Berbicara tentang korupsi, tak lepas dari upaya suap dan gratifikasi. Kepala Satgas SPI Gratifikasi dan Komunikasi KPK, Anjas Prasetyo, menyebut bahwa pemberian hadiah dari pihak ketiga juga termasuk ke dalam gratifikasi.
“Soal gratifikasi penting untuk selalu digaungkan karena praktik ini merupakan bentuk praktik korupsi yang paling mudah dan gratifikasi ini juga menjadi salah satu poin penilaian dalam SPI,” jelas Anjas.
Skor SPI yang didapatkan, dapat dijadikan indikator untuk melihat posisi instansi dalam memerangi korupsi. Publik dapat melihat tingkat kerawanan dan upaya pencegahan korupsi di berbagai daerah Indonesia lewat laman jaga.id.
Berbicara soal implementasi SPI dan tindak lanjutnya di Kota Pangkalpinang, Penjabat (Pj.) Wali Kota Pangkalpinang, Lusje Anneke Tabalujan, menyampaikan bahwa pemerintah kota tidak hanya mengimbau berbagai instansi namun juga terus berupaya agar pengguna layanan/pihak eksternal dapat menerapkan perilaku antikorupsi ketika berhubungan dengan instansi.
“Kami juga telah meningkatkan sistem antikorupsi terkait penyediaan media pengaduan/pelaporan masyarakat terkait korupsi, perlindungan pelapor antikorupsi, dan memberi kepastian bahwa laporan tersebut akan ditindaklanjuti,” jelas Lusje.
Perbaikan mendasar dan menyeluruh dalam upaya meningkatkan prosedur layanan dijelaskan pula oleh Inspektur Daerah Kota Pangkalpinang, Muhamad Syahrial.

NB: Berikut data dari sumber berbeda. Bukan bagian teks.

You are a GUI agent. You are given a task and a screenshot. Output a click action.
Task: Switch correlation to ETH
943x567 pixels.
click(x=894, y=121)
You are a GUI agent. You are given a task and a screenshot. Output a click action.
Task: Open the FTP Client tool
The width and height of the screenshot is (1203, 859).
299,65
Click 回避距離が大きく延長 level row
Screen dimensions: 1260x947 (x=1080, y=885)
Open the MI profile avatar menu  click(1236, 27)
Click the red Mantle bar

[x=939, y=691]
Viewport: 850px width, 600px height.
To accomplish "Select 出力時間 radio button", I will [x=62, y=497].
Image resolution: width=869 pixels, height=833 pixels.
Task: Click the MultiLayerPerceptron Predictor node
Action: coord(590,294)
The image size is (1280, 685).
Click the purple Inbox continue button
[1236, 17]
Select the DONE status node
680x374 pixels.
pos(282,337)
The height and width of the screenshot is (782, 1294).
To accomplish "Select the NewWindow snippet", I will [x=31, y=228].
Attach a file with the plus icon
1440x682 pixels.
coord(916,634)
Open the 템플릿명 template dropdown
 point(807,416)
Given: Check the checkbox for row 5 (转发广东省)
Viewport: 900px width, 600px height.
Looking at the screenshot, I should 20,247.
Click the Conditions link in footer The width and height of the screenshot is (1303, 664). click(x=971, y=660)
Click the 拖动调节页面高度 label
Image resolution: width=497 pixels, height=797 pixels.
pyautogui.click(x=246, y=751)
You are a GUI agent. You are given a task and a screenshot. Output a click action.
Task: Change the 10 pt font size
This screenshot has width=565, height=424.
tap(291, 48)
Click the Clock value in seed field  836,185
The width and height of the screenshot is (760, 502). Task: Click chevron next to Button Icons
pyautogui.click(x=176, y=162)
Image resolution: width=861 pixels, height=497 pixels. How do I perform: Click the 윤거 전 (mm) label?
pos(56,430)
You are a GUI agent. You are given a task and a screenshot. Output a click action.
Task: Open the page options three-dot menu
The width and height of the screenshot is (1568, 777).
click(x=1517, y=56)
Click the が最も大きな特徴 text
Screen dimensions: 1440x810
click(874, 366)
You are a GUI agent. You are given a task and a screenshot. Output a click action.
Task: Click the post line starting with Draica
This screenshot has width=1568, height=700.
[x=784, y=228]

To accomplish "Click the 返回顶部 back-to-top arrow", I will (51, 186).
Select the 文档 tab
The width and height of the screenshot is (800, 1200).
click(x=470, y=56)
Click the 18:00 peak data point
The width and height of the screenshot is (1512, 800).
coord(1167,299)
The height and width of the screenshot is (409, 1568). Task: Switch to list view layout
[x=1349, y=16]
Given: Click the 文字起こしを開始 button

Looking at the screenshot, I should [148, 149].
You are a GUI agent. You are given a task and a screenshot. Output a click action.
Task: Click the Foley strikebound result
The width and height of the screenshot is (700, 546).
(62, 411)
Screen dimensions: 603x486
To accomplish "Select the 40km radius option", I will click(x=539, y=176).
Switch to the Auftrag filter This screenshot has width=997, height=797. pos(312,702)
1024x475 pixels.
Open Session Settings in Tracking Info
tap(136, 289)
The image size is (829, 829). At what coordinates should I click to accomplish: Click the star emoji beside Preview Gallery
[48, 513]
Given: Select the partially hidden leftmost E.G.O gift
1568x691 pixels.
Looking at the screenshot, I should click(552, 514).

“Kami melakukan penyederhanaan proses bisnis yang tetap berada dalam koridor peraturan perundang-undangan. Rencana aksinya berupa penerapan sistem perizinan berusaha dan non berusaha yang terintegrasi secara elektronik pada setiap layanan yang ada di DPMPTSP NAKER,” jelas Syahrial.
Forum Literasi Hukum dan HAM Digital (FIRTUAL) dengan tema “Optimasi Respon Rate SPI” berlangsung secara hybrid di Novotel Bangka Hotel and Convention Centre dan melalui Zoom Meeting serta YouTube Ditjen IKP Kominfo. Kegiatan ini diharapkan dapat mengoptimalisasi sosialisasi dan diseminasi berbagai informasi tentang korupsi dan SPI. Juga, diharapkan dapat meningkatkan partisipasi berbagai instansi pemerintah untuk menyukseskan SPI melalui berbagai saluran komunikasi internal dan eksternal.